BEGIN

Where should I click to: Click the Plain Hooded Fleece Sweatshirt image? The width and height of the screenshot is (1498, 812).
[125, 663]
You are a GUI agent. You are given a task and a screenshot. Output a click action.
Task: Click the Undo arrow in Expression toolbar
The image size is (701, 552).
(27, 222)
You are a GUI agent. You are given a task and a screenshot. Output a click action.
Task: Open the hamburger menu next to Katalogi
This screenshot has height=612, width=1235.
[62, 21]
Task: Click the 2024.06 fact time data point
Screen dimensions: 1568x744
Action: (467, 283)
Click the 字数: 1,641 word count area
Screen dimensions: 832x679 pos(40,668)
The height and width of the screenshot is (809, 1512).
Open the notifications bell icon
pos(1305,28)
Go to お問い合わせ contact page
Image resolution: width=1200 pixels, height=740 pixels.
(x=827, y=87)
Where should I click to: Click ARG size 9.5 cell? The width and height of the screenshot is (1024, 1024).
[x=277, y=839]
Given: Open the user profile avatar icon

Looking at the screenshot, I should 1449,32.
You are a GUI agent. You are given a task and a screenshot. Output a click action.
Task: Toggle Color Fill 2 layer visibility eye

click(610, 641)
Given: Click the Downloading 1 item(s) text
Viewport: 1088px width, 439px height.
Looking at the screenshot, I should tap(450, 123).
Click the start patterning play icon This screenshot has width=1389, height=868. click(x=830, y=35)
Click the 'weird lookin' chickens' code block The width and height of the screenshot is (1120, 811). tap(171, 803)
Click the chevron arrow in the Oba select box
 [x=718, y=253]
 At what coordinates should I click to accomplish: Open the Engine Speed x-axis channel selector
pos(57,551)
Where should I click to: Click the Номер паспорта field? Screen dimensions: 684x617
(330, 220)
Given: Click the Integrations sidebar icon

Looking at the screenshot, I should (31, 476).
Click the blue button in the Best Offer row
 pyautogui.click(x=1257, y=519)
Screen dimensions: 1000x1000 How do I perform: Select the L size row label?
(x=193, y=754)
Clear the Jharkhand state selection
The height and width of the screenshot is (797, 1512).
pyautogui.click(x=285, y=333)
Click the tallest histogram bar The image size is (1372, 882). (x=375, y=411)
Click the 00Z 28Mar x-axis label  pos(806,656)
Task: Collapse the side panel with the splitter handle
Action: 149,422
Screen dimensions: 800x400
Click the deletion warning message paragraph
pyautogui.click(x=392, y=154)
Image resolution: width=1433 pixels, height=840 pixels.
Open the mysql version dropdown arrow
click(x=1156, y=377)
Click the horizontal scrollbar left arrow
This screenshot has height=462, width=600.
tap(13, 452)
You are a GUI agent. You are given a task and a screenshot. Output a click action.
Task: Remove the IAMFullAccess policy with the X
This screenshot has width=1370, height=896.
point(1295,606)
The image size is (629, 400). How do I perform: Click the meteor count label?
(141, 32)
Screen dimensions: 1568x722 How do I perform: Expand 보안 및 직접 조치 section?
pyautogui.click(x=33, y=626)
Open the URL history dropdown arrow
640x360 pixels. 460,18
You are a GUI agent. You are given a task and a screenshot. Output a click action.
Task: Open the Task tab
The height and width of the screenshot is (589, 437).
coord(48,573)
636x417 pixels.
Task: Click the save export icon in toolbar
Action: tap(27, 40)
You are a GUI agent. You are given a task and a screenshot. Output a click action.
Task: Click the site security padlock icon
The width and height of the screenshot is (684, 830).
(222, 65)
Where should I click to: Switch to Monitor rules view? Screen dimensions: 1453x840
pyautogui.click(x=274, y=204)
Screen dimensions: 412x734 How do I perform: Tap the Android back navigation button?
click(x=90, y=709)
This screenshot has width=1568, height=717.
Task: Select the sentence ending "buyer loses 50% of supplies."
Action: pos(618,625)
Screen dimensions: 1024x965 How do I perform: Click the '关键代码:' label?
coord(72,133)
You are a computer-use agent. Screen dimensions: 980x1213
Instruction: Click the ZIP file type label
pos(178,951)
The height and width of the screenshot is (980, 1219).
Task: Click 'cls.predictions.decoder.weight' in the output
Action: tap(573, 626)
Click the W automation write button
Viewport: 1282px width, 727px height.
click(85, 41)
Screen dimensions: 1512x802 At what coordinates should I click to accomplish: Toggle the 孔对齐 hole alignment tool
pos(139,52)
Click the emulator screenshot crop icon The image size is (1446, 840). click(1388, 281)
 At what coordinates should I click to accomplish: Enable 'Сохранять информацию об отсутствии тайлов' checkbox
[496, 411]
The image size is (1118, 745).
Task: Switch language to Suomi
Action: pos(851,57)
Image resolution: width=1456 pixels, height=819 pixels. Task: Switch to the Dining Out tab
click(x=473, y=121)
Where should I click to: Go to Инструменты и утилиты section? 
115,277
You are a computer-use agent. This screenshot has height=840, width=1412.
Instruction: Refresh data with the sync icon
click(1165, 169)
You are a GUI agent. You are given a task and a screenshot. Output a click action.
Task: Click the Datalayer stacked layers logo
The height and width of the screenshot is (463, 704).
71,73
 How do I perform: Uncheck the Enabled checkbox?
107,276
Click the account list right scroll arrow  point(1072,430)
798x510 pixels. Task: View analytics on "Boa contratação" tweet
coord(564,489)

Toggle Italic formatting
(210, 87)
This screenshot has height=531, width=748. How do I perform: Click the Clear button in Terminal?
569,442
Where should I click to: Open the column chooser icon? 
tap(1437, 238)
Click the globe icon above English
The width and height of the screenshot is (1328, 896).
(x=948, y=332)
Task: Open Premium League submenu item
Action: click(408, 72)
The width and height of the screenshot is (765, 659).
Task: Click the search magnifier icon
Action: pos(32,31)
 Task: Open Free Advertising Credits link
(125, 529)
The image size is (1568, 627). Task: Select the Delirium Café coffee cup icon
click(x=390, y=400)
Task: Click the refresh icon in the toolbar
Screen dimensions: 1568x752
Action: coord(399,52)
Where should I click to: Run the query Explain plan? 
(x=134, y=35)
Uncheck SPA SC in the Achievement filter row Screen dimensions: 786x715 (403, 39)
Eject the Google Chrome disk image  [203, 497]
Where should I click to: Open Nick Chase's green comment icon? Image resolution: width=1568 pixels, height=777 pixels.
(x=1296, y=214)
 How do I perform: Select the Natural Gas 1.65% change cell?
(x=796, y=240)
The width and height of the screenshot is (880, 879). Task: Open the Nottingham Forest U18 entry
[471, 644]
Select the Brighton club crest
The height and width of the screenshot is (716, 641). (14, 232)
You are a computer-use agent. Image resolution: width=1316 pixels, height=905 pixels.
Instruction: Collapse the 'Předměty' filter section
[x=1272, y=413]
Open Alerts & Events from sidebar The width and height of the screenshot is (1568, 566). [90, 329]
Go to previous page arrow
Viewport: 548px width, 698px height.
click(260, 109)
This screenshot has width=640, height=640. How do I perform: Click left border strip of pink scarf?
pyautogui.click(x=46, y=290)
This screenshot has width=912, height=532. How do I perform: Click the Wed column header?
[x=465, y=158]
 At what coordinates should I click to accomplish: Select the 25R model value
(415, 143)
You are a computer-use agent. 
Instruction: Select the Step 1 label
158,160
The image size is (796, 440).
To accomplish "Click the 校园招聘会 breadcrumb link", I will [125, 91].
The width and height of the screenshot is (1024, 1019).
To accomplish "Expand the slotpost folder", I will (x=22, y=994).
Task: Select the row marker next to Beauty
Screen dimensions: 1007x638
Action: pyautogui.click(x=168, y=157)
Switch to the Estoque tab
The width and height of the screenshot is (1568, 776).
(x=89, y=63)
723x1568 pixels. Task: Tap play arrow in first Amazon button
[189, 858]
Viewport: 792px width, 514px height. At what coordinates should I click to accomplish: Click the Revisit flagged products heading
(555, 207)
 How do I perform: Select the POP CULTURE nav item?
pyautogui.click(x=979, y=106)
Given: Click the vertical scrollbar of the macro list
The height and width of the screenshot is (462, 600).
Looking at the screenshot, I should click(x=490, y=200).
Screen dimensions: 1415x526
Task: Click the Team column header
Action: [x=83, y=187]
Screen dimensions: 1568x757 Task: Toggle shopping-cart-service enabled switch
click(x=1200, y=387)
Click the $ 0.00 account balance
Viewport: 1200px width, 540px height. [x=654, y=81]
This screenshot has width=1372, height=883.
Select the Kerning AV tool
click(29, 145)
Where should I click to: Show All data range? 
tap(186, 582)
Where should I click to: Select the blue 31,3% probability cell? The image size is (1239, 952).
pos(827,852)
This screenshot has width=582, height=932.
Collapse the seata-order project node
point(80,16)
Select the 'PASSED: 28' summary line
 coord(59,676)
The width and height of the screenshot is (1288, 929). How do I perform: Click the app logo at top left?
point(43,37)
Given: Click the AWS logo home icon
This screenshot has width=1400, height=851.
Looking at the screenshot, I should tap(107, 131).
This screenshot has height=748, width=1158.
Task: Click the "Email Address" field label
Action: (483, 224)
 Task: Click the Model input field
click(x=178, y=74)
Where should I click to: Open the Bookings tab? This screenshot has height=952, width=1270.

END

[Objective] Copy the items word for word, from their very first line down to and including the line that contains "Looking at the screenshot, I should tap(450, 123).".

[Exercise result]
Where should I click to: Click the Plain Hooded Fleece Sweatshirt image? The width and height of the screenshot is (1498, 812).
[125, 663]
You are a GUI agent. You are given a task and a screenshot. Output a click action.
Task: Click the Undo arrow in Expression toolbar
The image size is (701, 552).
(27, 222)
You are a GUI agent. You are given a task and a screenshot. Output a click action.
Task: Open the hamburger menu next to Katalogi
This screenshot has height=612, width=1235.
[62, 21]
Task: Click the 2024.06 fact time data point
Screen dimensions: 1568x744
Action: (467, 283)
Click the 字数: 1,641 word count area
Screen dimensions: 832x679 pos(40,668)
The height and width of the screenshot is (809, 1512).
Open the notifications bell icon
pos(1305,28)
Go to お問い合わせ contact page
Image resolution: width=1200 pixels, height=740 pixels.
(x=827, y=87)
Where should I click to: Click ARG size 9.5 cell? The width and height of the screenshot is (1024, 1024).
[x=277, y=839]
Given: Open the user profile avatar icon

Looking at the screenshot, I should 1449,32.
You are a GUI agent. You are given a task and a screenshot. Output a click action.
Task: Toggle Color Fill 2 layer visibility eye

click(610, 641)
Given: Click the Downloading 1 item(s) text
Viewport: 1088px width, 439px height.
Looking at the screenshot, I should tap(450, 123).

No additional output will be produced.